Bölüm 24

406 53 320
                                    

Bilgilendirme : Olivia, Potter'ı bu bölüm reddediyor. 🥹Bilgilendirme bitmiştir. İyi okumalar.

***

İki kat çıkıp sonunda Profesörün kapısına ulaştım. Kapıyı tıklatıp "gel" sesinden sonra içeri girdim.

Profesör iki bardağa sıcak su koyarken bana gülümsedi. Çantamı sandalyenin kenarına koyup oturdum.

"Hoşgeldin, nasılsın Olivia?"

Gülümsemeye çalışarak, "İyiyim efendim." dedim.

Bitkinin rengi siyahtan çimen yeşiline dönerken kısa süreliğine üzüntümü unutup bu tatlı anıya odaklandım.

"Huzur bitkisi bu." dedi Profesör şaşkın bakışımı görünce.

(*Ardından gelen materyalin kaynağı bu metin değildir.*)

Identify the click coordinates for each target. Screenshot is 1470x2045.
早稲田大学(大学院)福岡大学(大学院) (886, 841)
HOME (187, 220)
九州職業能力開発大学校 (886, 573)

"İçmeden bunu görebiliyorum. Düşüncelerimden uzaklaştırdı." dedim.

Bardağı bana uzatıp eski sandalyesine oturdu. Masası ahşap ve düzenliydi. Duvarlarda küçük resimler ve kitaplığı bulunan eski bir dolap vardı.

" Söylemek zorunda değilsin Olivia. Ama üzgün gibisin. "dedi samimi bir şekilde.

" Aslında... Bir şey var ama henüz kimseye söyleyemem. "dedim.

Anlayışla başını salladı. Bitki çayını bana uzattı. Sıcak bardak soğuk avuçlarımı ısıtırken bir yudum aldım.

" Seni anlıyorum Olivia. Ama diğer öğrencilerde olmayan bir şey var.. "dedi ciddi bir şekilde ve ekledi." Sende özel bir şey var. "dedi.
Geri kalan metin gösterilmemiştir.